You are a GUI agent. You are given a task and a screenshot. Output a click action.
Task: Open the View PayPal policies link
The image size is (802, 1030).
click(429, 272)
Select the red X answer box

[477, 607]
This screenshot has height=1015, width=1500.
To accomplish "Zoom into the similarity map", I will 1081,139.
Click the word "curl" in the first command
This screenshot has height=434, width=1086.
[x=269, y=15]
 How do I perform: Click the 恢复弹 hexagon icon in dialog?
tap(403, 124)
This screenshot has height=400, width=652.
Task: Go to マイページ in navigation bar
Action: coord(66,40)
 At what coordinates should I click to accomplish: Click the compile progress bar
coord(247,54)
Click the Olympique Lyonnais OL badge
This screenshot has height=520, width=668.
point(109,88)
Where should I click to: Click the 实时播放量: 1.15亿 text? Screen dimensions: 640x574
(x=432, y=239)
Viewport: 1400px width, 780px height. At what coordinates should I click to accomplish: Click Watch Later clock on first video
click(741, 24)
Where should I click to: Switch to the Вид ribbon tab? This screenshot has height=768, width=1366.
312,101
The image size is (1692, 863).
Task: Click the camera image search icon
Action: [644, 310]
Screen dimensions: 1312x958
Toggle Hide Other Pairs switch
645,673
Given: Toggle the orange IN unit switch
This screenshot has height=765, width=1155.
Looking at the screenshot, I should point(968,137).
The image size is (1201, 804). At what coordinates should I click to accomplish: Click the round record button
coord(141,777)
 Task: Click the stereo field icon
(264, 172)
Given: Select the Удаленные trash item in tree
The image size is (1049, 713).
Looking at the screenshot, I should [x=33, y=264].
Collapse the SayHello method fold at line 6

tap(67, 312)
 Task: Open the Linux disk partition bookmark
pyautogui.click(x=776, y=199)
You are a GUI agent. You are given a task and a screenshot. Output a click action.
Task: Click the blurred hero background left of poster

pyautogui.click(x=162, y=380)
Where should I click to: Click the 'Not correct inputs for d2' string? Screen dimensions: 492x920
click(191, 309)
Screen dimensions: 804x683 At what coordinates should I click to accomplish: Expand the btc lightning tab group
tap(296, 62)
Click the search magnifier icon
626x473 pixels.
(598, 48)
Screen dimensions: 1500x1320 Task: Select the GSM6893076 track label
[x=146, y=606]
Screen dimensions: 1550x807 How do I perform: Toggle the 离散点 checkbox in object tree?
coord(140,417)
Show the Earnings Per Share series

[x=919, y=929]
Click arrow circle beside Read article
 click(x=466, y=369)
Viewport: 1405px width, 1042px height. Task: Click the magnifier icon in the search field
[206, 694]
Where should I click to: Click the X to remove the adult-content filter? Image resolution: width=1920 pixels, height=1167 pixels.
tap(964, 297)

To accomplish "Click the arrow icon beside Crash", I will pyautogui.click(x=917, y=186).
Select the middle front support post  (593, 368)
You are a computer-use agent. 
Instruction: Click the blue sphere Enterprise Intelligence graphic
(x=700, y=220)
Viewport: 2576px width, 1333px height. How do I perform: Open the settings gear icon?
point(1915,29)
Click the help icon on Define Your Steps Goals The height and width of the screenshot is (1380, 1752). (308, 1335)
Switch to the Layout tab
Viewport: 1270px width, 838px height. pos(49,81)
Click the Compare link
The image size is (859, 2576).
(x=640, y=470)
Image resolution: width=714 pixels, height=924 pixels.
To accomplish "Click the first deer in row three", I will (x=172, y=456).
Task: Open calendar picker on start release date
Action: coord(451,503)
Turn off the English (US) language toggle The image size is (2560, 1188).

• [Set task]:
Copy every line of the listing above exactly as it appears.

• [Exercise output]:
You are a GUI agent. You are given a task and a screenshot. Output a click action.
Task: Open the View PayPal policies link
The image size is (802, 1030).
click(429, 272)
Select the red X answer box

[477, 607]
This screenshot has height=1015, width=1500.
To accomplish "Zoom into the similarity map", I will 1081,139.
Click the word "curl" in the first command
This screenshot has height=434, width=1086.
[x=269, y=15]
 How do I perform: Click the 恢复弹 hexagon icon in dialog?
tap(403, 124)
This screenshot has height=400, width=652.
Task: Go to マイページ in navigation bar
Action: coord(66,40)
 At what coordinates should I click to accomplish: Click the compile progress bar
coord(247,54)
Click the Olympique Lyonnais OL badge
This screenshot has height=520, width=668.
point(109,88)
Where should I click to: Click the 实时播放量: 1.15亿 text? Screen dimensions: 640x574
(x=432, y=239)
Viewport: 1400px width, 780px height. At what coordinates should I click to accomplish: Click Watch Later clock on first video
click(741, 24)
Where should I click to: Switch to the Вид ribbon tab? This screenshot has height=768, width=1366.
312,101
The image size is (1692, 863).
Task: Click the camera image search icon
Action: [644, 310]
Screen dimensions: 1312x958
Toggle Hide Other Pairs switch
645,673
Given: Toggle the orange IN unit switch
This screenshot has height=765, width=1155.
Looking at the screenshot, I should point(968,137).
The image size is (1201, 804). At what coordinates should I click to accomplish: Click the round record button
coord(141,777)
 Task: Click the stereo field icon
(264, 172)
Given: Select the Удаленные trash item in tree
The image size is (1049, 713).
Looking at the screenshot, I should [x=33, y=264].
Collapse the SayHello method fold at line 6

tap(67, 312)
 Task: Open the Linux disk partition bookmark
pyautogui.click(x=776, y=199)
You are a GUI agent. You are given a task and a screenshot. Output a click action.
Task: Click the blurred hero background left of poster

pyautogui.click(x=162, y=380)
Where should I click to: Click the 'Not correct inputs for d2' string? Screen dimensions: 492x920
click(191, 309)
Screen dimensions: 804x683 At what coordinates should I click to accomplish: Expand the btc lightning tab group
tap(296, 62)
Click the search magnifier icon
626x473 pixels.
(598, 48)
Screen dimensions: 1500x1320 Task: Select the GSM6893076 track label
[x=146, y=606]
Screen dimensions: 1550x807 How do I perform: Toggle the 离散点 checkbox in object tree?
coord(140,417)
Show the Earnings Per Share series

[x=919, y=929]
Click arrow circle beside Read article
 click(x=466, y=369)
Viewport: 1405px width, 1042px height. Task: Click the magnifier icon in the search field
[206, 694]
Where should I click to: Click the X to remove the adult-content filter? Image resolution: width=1920 pixels, height=1167 pixels.
tap(964, 297)

To accomplish "Click the arrow icon beside Crash", I will pyautogui.click(x=917, y=186).
Select the middle front support post  (593, 368)
You are a computer-use agent. 
Instruction: Click the blue sphere Enterprise Intelligence graphic
(x=700, y=220)
Viewport: 2576px width, 1333px height. How do I perform: Open the settings gear icon?
point(1915,29)
Click the help icon on Define Your Steps Goals The height and width of the screenshot is (1380, 1752). (308, 1335)
Switch to the Layout tab
Viewport: 1270px width, 838px height. pos(49,81)
Click the Compare link
The image size is (859, 2576).
(x=640, y=470)
Image resolution: width=714 pixels, height=924 pixels.
To accomplish "Click the first deer in row three", I will (x=172, y=456).
Task: Open calendar picker on start release date
Action: coord(451,503)
Turn off the English (US) language toggle The image size is (2560, 1188).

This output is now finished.